CVE-2025-3746: 
WordPress vulnerability analysis and mitigation

The OTP-less one tap Sign in plugin for WordPress contains a critical privilege escalation vulnerability (CVE-2025-3746) affecting versions 2.0.14 through 2.0.59. The vulnerability was discovered and disclosed on May 1, 2025, impacting WordPress installations using the affected plugin versions (NVD, Wiz).

The vulnerability stems from improper user identity validation prior to updating user details, particularly email addresses. The plugin's authentication mechanism fails to properly verify user identity before allowing changes to critical user information. The severity is rated as CRITICAL with a CVSS v3.1 Base Score of 9.8 (Vector: CVSS:3.1/AV:N/AC:L/PR:N/UI:N/S:U/C:H/I:H/A:H). Additionally, the plugin exposes authentication cookies in responses, which can be directly used for account access (NVD).

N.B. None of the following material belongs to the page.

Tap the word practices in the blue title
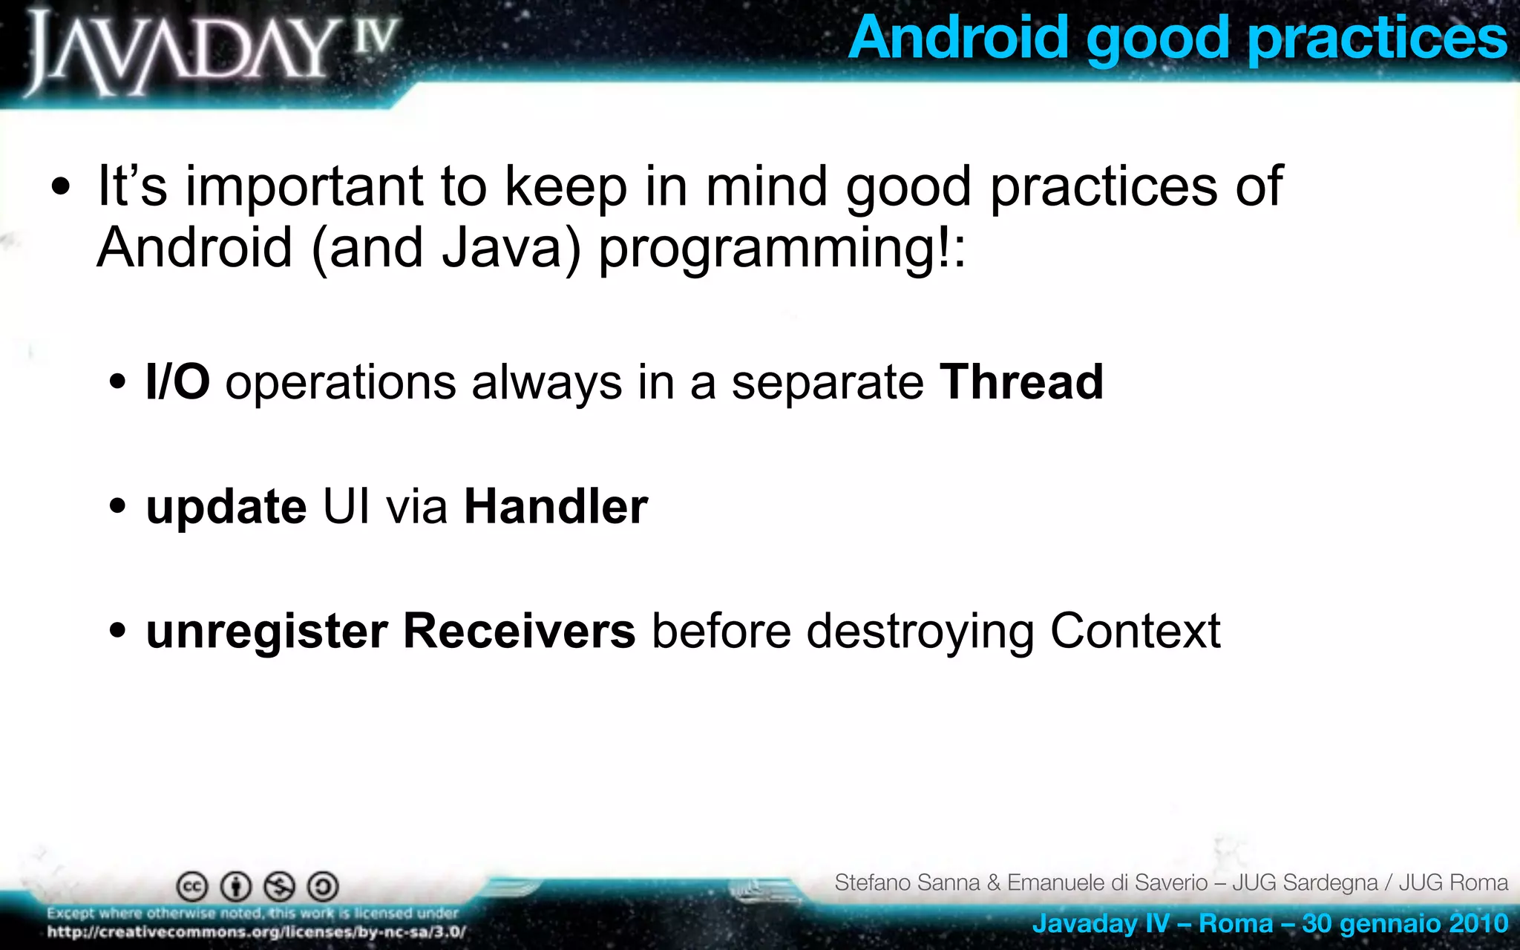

The vulnerability allows unauthenticated attackers to modify arbitrary users' email addresses, including those of administrators. Once an attacker changes a user's email address, they can leverage this to initiate password resets and gain unauthorized access to accounts. The exposure of authentication cookies further compounds the risk by providing direct account access capabilities (Wiz).

Website administrators running affected versions of the OTP-less one tap Sign in plugin (versions 2.0.14 to 2.0.59) should immediately update to a patched version when available. In the meantime, it is recommended to disable the plugin if possible to prevent potential exploitation (NVD).